Lady Arbella Stuart (or "Arabella" and/or "Stewart") (1575 - 1615), Duchess of Somerset, was the only child of Elizabeth Cavendish (daughter of Bess of Hardwick) and Charles Stuart (younger brother of Henry Stuart, who was the second husband of Mary, Queen of Scots, and the father of King James VI of Scotland). Mary had hoped her son James might marry her niece Arbella, but no one else ever seriously considered the idea. By law, Arbella should have been the Countess of Lennox in her own right, but her cousin King James gave the title to one of his favorites, Lord Esme Stuart, whom King James named his heir before he had a son and whom he intended for Arbella to marry, but Queen Elizabeth I of England imprisoned Arbella to prevent that. (Arbella's father was a great-grandson of Henry VII of England and, by Tudor reckoning, anyone with royal blood was a threat to their throne that needed to be neutralized.)
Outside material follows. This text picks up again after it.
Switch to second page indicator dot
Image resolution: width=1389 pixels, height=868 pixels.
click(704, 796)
In the lengthy article about Lady Arbella in Isaac D'Israeli's Curiosities of Literature, he explained that, like the other crowned heads around her, the Pope also had matrimonial plans for Arbella: He wanted her to marry a member of the House of Savoy (descended from one of Edward IV of England's many bastards) and then take the English throne, leaving James king of only Scotland (which would make the king of France happy). But the duke of Parma was already married, so the Pope ("in his infallibility," says D'Israeli) settled on his own brother, who was a Catholic Cardinal. To eliminate that impediment, the Pope defrocked his brother, freeing him to marry "Arbelle" (as the Italians spelled her name) and thus become king of England. Of course no more came of this notion, either, and it may be superfluous to mention that nobody, then or now, has ever been sure Arbella was a Catholic -- she was flexible enough that everyone who talked with her thought her to be of the same religion as they were.
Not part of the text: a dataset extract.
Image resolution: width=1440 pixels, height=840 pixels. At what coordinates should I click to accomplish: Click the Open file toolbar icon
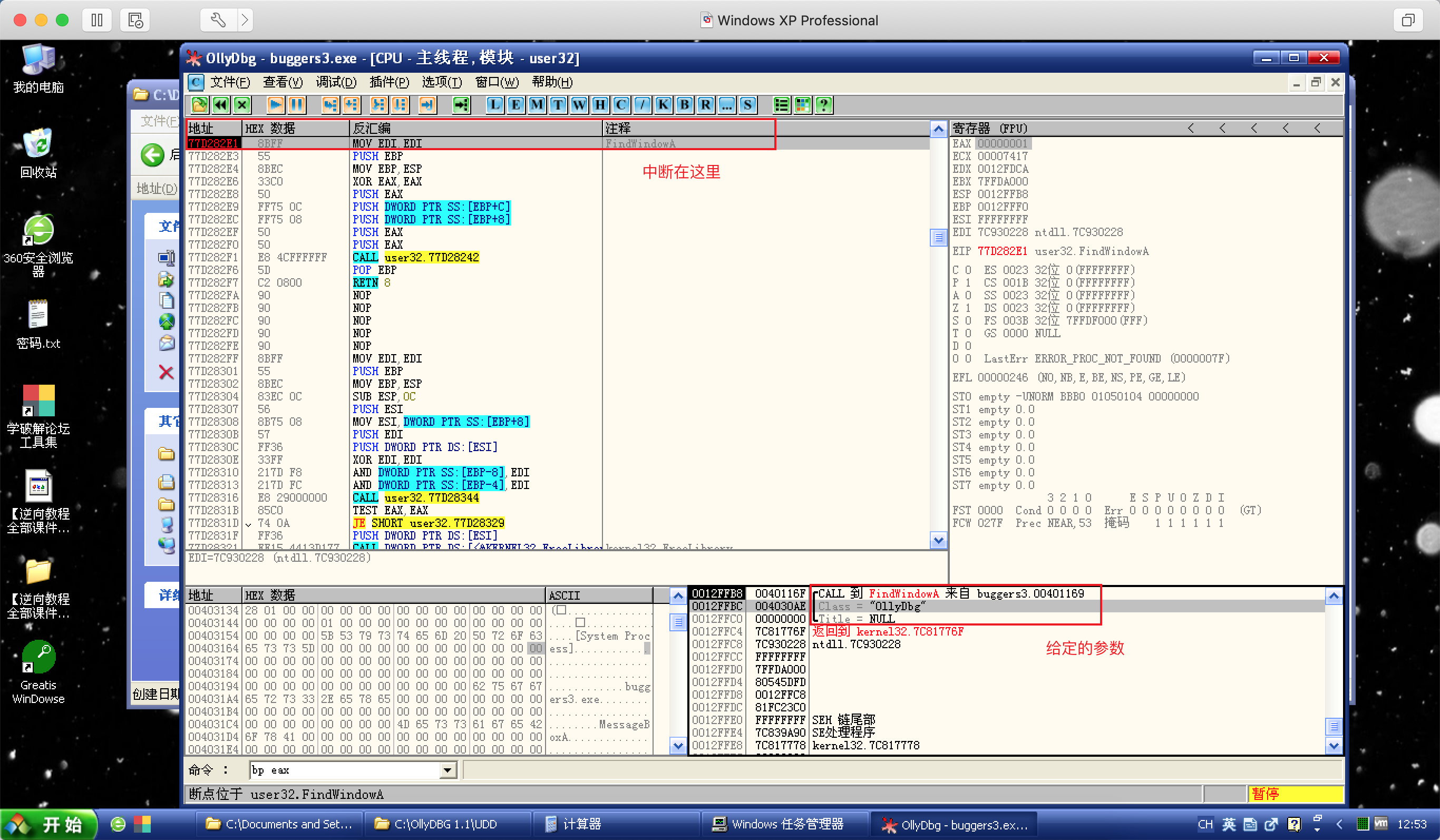pos(199,104)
Neither would King James allow her to marry, once he was king of England and had children of his own, because her children would have had a claim to the throne. In 1603, right after James came to the English throne, there was a plot (in which Sir Walter Raleigh was involved) to overthrow him and put Arbella on the throne, but when she was invited to participate by writing to the king of Spain agreeing to it, she reported it to James instead, and that was the end of that. In 1604 the king of Poland sent an ambassador to England to ask for Arbella to be his queen, but D'Israeli could not discover whether it was James or Arbella herself who rejected that offer.
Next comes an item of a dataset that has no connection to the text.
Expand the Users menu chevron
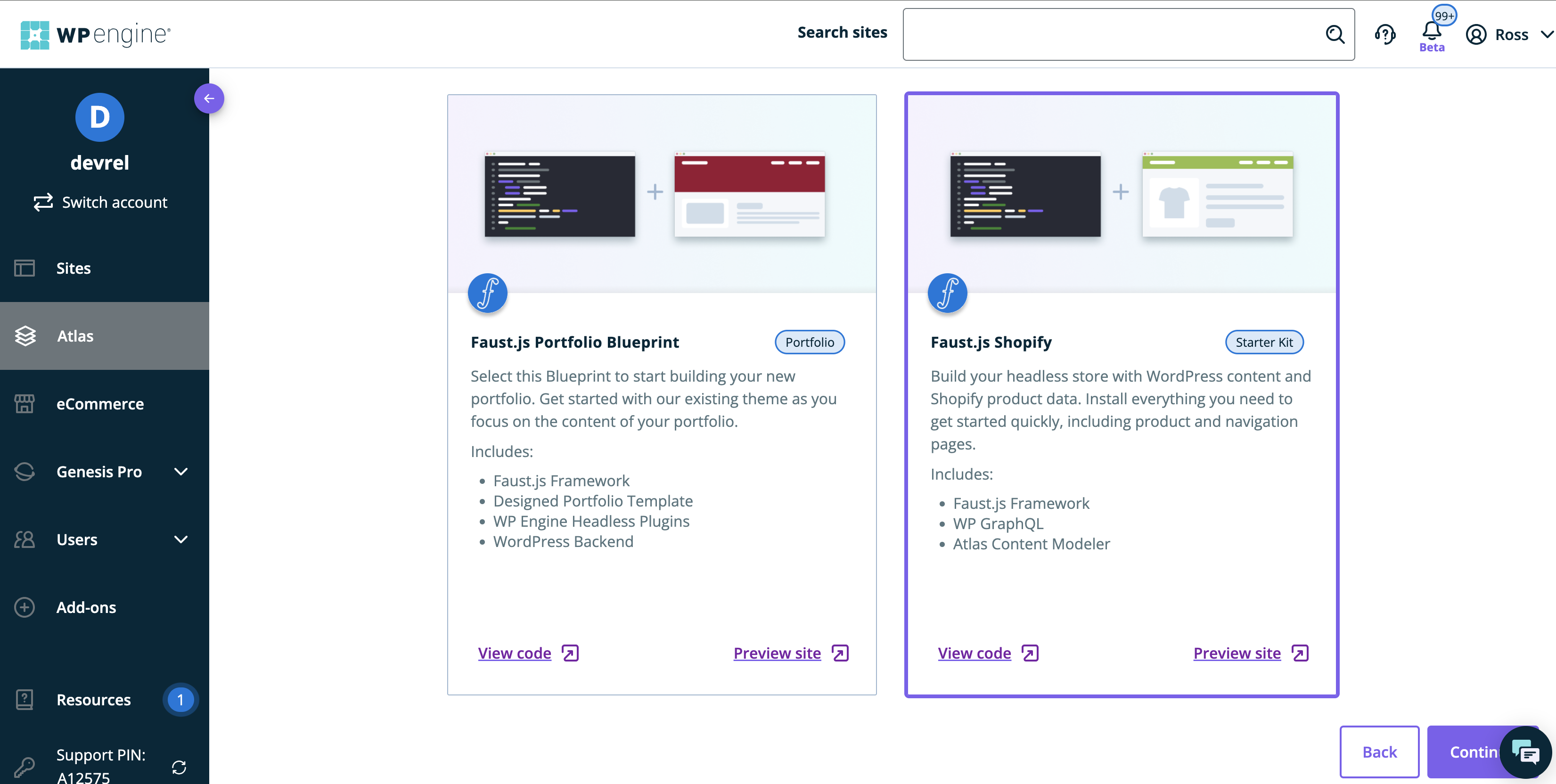This screenshot has width=1556, height=784. pos(180,539)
There are some indications that she tried to elope in about 1604 and fell out of favor with King James because of it; she was certainly out of sight until 1608, when she was restored to his good graces. In 1610 she did elope and marry William Seymour, 2nd Duke of Somerset, grandson of Lady Catherine Grey, a younger sister of Lady Jane Grey. For that, King James imprisoned them: Arbella in Sir Thomas Perry's house in Lambeth and Seymour in the Tower of London; they had some liberty within those buildings, and some of her letters to him and to the king during this period survive. When the king found out about her letters to Seymour, however, he transferred Arbella to the custody of the bishop of Durham, but Arbella claimed to be sick, so her departure for Durham was delayed.

The couple used that time to plan their escape. She dressed as a man and got away to Lee (in Kent), but Seymour did not meet her there before their getaway ship had to sail for France. Seymour did escape from the Tower, but by the time he got to Lee, she was gone, so he caught the next ship he could and sailed to Flanders. The ship Arbella was on was overtaken by King James's men just before it reached Calais (France), and she was taken back and imprisoned in the Tower of London. She never saw her husband again, and she died in the Tower in 1615.

In 1993 a collection of more than a hundred of Arbella's letters was published, edited by Sara Jayne Steen, providing details of her activities and ideas.